Sinto-me radical quando vejo aquele post no Facebook e, depois de algumas tentativas de persuasão pacífica pela via da razão, percebo que existe mesmo ali um preconceito grave que não se quer deixar ser obliterado. Sinto-me radical quando leio comentários de apoio à xenofobia com justificações nacionalistas e que não se deixam ser corrigidos por fatos comprovados pela estatística. Sinto-me radical quando ouço num jantar de convívio alguém dizer que “a culpa é dos árabes” e já estou demasiado esgotado para cair em argumentações que vão ser ignoradas. Sinto-me radical quando respondo de forma cáustica ao homem branco heterossexual e católico que se diz a real vitima de intolerância: por parte de negros, homossexuais e mulheres. Sinto-me radical ao sentir que essas ferramentas de diálogo não chegam para fazer frente a radicais.

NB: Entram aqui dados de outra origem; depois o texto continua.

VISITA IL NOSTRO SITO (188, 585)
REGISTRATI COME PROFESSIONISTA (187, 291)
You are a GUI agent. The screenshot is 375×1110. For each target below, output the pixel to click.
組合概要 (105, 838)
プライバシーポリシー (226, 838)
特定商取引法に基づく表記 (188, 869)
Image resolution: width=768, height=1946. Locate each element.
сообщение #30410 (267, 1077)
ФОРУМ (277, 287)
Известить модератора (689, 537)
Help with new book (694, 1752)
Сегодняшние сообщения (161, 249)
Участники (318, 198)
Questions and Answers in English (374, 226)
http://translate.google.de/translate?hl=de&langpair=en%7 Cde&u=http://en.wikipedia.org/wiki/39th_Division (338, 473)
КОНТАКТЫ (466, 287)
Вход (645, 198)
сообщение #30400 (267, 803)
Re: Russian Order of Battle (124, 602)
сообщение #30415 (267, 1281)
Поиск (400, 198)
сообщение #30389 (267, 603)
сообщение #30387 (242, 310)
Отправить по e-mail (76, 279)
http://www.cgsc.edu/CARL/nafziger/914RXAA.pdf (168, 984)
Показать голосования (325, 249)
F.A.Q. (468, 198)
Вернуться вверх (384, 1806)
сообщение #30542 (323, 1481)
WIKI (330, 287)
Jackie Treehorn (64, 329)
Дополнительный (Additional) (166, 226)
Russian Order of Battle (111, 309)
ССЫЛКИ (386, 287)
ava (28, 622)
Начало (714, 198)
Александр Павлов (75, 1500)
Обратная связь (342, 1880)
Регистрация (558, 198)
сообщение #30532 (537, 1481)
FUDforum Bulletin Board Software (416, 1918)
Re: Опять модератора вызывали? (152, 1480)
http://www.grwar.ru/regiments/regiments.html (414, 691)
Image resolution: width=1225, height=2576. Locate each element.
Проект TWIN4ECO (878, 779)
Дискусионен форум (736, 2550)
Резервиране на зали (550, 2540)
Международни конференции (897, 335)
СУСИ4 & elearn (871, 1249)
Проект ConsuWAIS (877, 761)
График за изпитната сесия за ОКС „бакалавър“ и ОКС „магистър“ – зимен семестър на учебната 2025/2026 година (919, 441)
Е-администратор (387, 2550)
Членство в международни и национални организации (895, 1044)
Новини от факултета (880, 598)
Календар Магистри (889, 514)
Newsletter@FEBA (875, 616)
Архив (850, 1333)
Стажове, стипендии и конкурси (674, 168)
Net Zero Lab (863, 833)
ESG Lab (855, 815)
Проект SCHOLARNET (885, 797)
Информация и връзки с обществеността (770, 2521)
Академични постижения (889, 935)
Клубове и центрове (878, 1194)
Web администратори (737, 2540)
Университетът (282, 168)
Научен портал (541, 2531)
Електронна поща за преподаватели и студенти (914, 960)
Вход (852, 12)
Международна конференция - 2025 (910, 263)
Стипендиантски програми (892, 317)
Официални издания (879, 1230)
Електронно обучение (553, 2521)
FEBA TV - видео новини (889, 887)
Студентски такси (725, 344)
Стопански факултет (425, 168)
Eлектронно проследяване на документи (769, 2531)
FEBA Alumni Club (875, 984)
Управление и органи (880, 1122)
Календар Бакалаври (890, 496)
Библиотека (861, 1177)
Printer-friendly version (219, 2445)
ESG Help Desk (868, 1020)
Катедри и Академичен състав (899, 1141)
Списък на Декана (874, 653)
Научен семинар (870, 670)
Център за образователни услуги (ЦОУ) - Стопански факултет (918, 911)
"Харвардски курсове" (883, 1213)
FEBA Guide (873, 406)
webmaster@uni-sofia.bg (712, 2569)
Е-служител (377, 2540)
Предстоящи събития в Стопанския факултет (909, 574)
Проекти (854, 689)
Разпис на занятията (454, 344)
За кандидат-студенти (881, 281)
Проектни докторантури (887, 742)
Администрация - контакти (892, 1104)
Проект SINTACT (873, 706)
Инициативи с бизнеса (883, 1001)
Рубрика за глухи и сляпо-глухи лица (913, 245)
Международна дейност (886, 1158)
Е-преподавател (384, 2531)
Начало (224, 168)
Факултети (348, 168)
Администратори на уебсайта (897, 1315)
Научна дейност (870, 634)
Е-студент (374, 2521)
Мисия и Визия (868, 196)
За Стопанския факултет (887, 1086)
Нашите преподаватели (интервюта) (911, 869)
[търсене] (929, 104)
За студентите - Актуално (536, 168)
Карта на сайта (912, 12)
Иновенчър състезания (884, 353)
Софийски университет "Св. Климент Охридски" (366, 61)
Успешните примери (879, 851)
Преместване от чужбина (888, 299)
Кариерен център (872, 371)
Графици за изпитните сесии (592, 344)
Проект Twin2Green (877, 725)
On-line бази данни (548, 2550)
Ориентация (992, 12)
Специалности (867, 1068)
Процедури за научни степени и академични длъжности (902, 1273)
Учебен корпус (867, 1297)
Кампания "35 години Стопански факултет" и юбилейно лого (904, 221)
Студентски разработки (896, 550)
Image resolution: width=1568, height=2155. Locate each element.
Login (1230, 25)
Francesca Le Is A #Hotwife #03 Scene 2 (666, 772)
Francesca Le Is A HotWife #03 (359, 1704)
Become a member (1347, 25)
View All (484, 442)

Responder fogo com fogo raramente é boa ideia. Exacerba as divisões que já existem. Separa pessoas em que o entendimento poderia ser possível. Desfaz relações profissionais e pessoais. É, e sempre deverá ser, um último recurso. Mas será que estamos a chegar a ele? A realidade é que estamos em guerra. Uma guerra sem bombas. Sem metralhadoras. Sem campanhas militares. Sem generais. Mas com tudo o resto. E é talvez a mais perigosa guerra que já vivi. Cada dia que passa os lados opostos das trincheiras reunem mais soldados. Soldados sem inclinações bélicas, que não queriam estar a combater aquela batalha. No entanto estão lá. Estamos lá. No meio da lama e da poeira. Sem perceber quem é o soldado que estamos a tentar alvejar. Se é alguém que já lutou ao nosso lado. Se já foi nosso amigo.